Cheever_ A Life - Blake Bailey [237]
Susan and Rob Cowley were to be married on May 6, 1967, and as the date drew near Cheever's own marriage was pretty much at its nadir; he couldn't help wondering about the propriety of playing a principal role in a ceremony that, for him, meant “slander, contumely, mutilation, etc.” Nevertheless, he threw himself into the preparations with admirable zeal. At first he planned to hold the reception at the Century Club, but was reminded of a by-law forbidding such affairs; then he decided the ceremony would take place at St. Mark's in-the-Bowery, where a quaint little graveyard could be used for the reception—though the minister had warned him (said Cheever) “that if he didn't have a squad of policemen every bum in lower New York would crawl into the tent, piss in the punch bowl and throw empty Petri wine bottles at [his] Mother-in-law.” What was important to both Cheever and his daughter was that it be a proper Episcopalian service using the original Cranmer. Rob Cowley was therefore enjoined to write a letter to the bishop of New York “to the effect that [he] wasn't really married [previously] despite [his] two children,” as Cowley recalled.
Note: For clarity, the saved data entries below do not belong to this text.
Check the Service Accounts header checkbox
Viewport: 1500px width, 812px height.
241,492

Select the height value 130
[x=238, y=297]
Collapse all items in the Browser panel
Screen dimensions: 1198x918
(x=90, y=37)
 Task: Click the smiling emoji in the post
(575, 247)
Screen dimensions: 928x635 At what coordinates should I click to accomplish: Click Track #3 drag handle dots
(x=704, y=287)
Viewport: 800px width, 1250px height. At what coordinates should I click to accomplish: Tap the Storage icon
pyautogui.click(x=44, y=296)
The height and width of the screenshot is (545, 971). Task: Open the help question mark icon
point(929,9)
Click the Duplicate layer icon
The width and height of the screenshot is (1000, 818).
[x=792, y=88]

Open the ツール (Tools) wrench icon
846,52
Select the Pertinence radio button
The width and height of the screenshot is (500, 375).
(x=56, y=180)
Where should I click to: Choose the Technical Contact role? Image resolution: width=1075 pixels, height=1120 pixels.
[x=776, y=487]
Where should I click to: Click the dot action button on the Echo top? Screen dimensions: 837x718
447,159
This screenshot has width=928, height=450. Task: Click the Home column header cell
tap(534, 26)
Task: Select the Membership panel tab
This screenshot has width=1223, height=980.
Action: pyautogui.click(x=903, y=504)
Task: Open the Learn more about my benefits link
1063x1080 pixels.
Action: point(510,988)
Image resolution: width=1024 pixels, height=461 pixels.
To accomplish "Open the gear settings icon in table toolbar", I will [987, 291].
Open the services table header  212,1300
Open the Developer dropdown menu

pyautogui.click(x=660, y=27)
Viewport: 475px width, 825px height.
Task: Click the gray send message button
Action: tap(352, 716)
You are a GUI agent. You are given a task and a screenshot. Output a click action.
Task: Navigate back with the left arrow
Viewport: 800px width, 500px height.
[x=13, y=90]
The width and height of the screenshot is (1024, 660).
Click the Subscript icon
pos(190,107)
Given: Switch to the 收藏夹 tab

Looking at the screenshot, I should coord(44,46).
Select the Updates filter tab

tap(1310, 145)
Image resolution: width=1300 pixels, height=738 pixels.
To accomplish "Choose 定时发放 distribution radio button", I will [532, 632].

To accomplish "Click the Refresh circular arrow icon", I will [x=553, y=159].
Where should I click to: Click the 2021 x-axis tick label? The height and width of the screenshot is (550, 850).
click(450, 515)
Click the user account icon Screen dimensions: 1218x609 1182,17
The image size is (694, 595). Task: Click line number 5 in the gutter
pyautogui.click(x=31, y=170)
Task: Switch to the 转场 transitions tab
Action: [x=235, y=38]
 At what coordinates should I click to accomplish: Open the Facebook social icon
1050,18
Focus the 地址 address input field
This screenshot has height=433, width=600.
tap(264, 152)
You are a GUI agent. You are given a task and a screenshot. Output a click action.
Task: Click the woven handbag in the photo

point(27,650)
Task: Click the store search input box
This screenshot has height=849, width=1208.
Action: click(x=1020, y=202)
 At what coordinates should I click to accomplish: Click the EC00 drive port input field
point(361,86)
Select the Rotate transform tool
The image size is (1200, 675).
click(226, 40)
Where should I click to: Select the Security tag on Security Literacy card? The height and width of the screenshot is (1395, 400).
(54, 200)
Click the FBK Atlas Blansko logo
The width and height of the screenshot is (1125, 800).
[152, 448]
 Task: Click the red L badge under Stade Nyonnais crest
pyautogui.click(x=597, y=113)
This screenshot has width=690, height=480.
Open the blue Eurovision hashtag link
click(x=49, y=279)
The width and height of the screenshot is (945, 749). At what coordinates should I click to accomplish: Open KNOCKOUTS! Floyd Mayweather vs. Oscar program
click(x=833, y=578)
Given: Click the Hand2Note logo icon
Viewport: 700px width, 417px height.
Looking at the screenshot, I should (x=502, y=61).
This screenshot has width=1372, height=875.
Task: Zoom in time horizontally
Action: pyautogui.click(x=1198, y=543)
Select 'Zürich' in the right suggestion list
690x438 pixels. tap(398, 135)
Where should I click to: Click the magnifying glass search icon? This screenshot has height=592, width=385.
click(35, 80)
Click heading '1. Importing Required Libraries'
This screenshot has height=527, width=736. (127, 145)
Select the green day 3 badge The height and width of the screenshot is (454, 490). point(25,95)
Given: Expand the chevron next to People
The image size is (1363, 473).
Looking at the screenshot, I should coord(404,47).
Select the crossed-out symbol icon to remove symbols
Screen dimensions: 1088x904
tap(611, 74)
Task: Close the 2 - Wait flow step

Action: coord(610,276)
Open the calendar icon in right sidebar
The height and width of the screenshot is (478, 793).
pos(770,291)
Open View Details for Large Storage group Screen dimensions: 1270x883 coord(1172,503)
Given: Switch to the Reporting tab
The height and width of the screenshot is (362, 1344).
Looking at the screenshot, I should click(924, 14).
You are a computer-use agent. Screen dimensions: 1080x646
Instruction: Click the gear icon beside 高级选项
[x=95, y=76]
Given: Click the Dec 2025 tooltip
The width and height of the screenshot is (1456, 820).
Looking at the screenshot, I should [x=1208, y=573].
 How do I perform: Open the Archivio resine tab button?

The night before the wedding, Cheever and his wife took a hotel room in the city, and the next morning he attempted to engage her in a bit of amorous play: he crawled into her bed and she crawled out the other side and got into his bed; when he invited her to sit on his naked lap, she “[made] an exclamation of distaste” and grimly watched television. Thus rebuffed, Cheever spiked his orange juice with gin and went about his day (solitary martinis in a “dark, pleasant bar;” the pre-wedding lunch at Lüchow's), until the time came to pick up his wife and daughter in a limousine. Driven to the tenement on Waverly Place where Susan was living, Cheever couldn't find her name on the mailboxes and began ringing random doorbells and yelling “Susie! Susie!” from the street. Presently his daughter appeared in her wedding dress—she and her mother had been drinking champagne and getting ready—and at length they arrived at the church and hastily took their places while Purcell's Trumpet Voluntary began to play. Cheever noticed that his daughter seemed frightened (“I don't remember much,” she said, “because I was really lit”), and was glad to offer his arm: “In how many hotel and other lonely beds have I imagined myself greeting her at the church door (Why he might be her brother he looks so young) and leading her, with a superb mixture of ceremoniousness and humor, down the worn red carpet.” So he'd mused years before, and now the thing was happening at last.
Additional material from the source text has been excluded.